Nah am westlichen Seeufer entlang verlaufen sowohl die Straße zwischen Olpe und Attendorn als auch die Bahnstrecke. Letztere sorgt für eine Besonderheit in Sondern: hier liegt der einzige Seebahnhof in Nordrhein-Westfalen. Von hier kann der Besucher direkt vom Bahnhof der Deutschen Bahn in eines der Schiffe der Biggesee-Schifffahrtsgesellschaft umsteigen. Eine lohnenswerte Alternative, wenn man einmal keine Lust hat, selbst zu wandern. Dann lässt man sich einfach per Schiff über die Bigge fahren.

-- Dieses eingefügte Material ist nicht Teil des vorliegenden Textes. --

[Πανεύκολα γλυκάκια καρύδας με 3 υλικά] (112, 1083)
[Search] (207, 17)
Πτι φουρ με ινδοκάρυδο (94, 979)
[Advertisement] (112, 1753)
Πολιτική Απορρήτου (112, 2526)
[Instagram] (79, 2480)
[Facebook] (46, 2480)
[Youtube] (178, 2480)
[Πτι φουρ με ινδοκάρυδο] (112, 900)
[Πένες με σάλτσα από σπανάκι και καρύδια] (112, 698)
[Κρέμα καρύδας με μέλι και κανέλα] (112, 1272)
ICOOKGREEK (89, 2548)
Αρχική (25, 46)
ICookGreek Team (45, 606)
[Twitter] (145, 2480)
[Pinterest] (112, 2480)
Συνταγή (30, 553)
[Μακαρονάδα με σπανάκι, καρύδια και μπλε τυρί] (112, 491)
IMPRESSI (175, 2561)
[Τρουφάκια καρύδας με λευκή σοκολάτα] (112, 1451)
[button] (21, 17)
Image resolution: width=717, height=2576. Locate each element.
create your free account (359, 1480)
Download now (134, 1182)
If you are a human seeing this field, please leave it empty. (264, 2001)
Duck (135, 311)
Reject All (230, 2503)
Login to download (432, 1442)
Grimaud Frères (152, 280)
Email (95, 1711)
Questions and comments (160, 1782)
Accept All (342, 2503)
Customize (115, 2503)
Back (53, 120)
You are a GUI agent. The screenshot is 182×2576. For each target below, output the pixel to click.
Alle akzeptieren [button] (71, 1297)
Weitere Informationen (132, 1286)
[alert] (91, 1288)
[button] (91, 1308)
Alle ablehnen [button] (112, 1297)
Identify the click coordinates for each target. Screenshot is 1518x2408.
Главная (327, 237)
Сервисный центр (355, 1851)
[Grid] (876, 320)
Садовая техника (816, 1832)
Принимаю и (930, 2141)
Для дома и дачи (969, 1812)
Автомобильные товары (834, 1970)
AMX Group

Unterhalb des Erbscheids (422m) ragt eine Landzunge in den See hinein, der Sonderner Kopf. Hier kann man die Erholungsanlage Biggesee Sondern besuchen. Sie hält vom Badestrand über Tennisplätze bis zum Minigolf eine ganze Reihe an Angeboten für die Freizeitgestaltung bereit. Überhaupt ziehen sich unterhalb von Sondern zahlreiche Badestrände, Bootsverleihe, Campingplätze und ähnliche Einrichtungen am Biggestrand entlang. Das Seenachtsfest ist jedes Jahr im Sommer ein besonderes Highlight im Veranstaltungskalender.

Wer sich mehr für Kultur als für Badefreuden interessiert, kann der Kapelle St. Johannes Baptist in Eichhagen einen Besuch abstatten. Alternativ - und optisch noch reizvoller - steht die Kapelle Zur schmerzhaften Mutter zur Verfügung. Man findet sie in Sondern-Hanemicke. Unter all den vielen kleinen Kapellen der Region stellt sie eine Besonderheit dar, denn sie ist im Stil des Neobarock gestaltet, was hier im kölnischen Sauerland eher selten vorkommt. Erbaut wurde sie 1915 durch Dr. Franz Hitze, einen Sozialreformer des frühen 20. Jahrhunderts, der aus Hanemicke stammte.